**Texte fourni:**

* * *

Distributions de dividendes : l’insousciante abondance
Lors de l’ouverture du conseil des ministres du 24 août, Emmanuel Macron a déclaré : « nous vivons la fin de l’abondance, la fin de l’insouciance ». Ces propos ont été tenus alors que les données sur les distributions de dividendes venaient d’être connues et indiquaient justement que, pour les actionnaires, notamment les plus « gros », le temps était précisément celui de l’abondance et de l’insouciance.
Dividendes, la fête se poursuit
Après les chiffres sidérants des profits réalisés par les grandes entreprises en 2021 et de versements de dividendes qui les ont accompagnés, de nouvelles données montrent que pour les actionnaires, la fête continue. En glissement annuel, les dividendes mondiaux ont ainsi augmenté de 26 % au cours du deuxième trimestre. Cette hausse, révélée par le cabinet Janus Henderson, a conduit ce dernier à relever ses prévisions de versements de dividendes mondiaux pour 2021 de 1360 à 1390 milliards de dollars. Selon ses données, 84 % des entreprises ont majoré leurs dividendes ou les ont maintenus stables par rapport au deuxième trimestre 2020. Par ailleurs, le cabinet précise qu’au cours du deuxième trimestre, « traditionnellement le plus important pour les dividendes européens », les versements de dividendes constatés au Royaume-Uni et en Europe ont augmenté respectivement de 60,9 % et de 66,4 %.
Dans ce festin, la France occupe une place de choix. L’étude précise en effet qu’un nouveau record de dividendes vient d’y être battu avec, pour le deuxième trimestre, 44,3 milliards d’euros versés. Les entreprises françaises qui figurent dans le top 20 des plus importants « verseurs » de dividende au cours dudit trimestre sont connues : BNP Paribas (6e), Sanofi (10e), Axa (12e) et LVMH (14e). La France est même « championne d’Europe » des versements de dividendes.

* * *

**Données extraites:**
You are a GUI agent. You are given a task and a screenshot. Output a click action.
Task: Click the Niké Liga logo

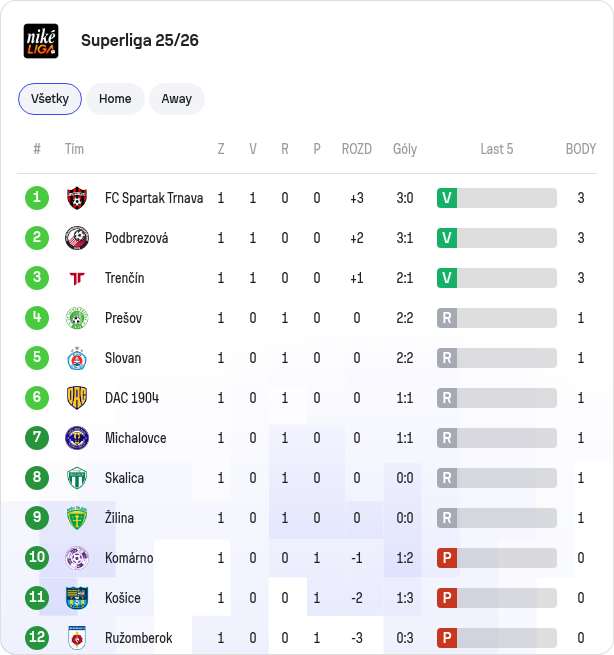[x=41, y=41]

* * *

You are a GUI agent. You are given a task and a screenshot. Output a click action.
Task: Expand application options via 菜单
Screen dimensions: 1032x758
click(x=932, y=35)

* * *

**Énoncé A:** Dans l'article sur les dividendes, quelles entreprises françaises figurent dans le top 20 des plus importants « verseurs » de dividende du deuxième trimestre ? Donnez-les toutes.
**Énoncé B:**
Répondez à ces questions d'après l'article sur les dividendes :
(i) À quelle date a eu lieu le conseil des ministres où Emmanuel Macron a fait sa déclaration ?
(ii) De combien les dividendes mondiaux ont-ils augmenté en glissement annuel au deuxième trimestre ?
(iii) Quel montant de dividendes a été versé en France au deuxième trimestre ?
**Énoncé C:** Reprenez l'article sur les dividendes à la suite de sa dernière phrase et poursuivez-le.

**Réponse rédigée A:** BNP Paribas, Sanofi, Axa et LVMH.

**Réponse rédigée B:**
(i) Le 24 août.
(ii) De 26 %.
(iii) 44,3 milliards d'euros.

**Réponse rédigée C:**
Les analystes sensibles aux thèses néolibérales sont rapidement montés au créneau pour indiquer que cette hausse pourrait ne pas être durable et qu’elle correspond à un rattrapage de l’année 2020. Or, ces chiffres faramineux indiquent surtout que les actionnaires des grandes entreprises ont décidé de « gaver » leurs actionnaires. De fait, ils se paient non pas en rattrapage du passé mais sur l’avenir. Prendre tout ce qu’on peut avant une éventuelle prochaine crise en quelque sorte.
Une fiscalité taillée depuis 2017 pour les riches actionnaires
Une petite minorité d’ultra-riches sont les grands gagnants de cette explosion des dividendes. En effet, comme le troisième rapport du comité d’évaluation des réformes de la fiscalité du capital (qui dépend de France Stratégie, organisme rattaché à Matignon), en 2019, 62% des dividendes ont été reçus par les 0,1% des foyers les plus aisés (soit 39000 foyers), dont 31% par les 0,01% les plus riches (soit 3900 foyers).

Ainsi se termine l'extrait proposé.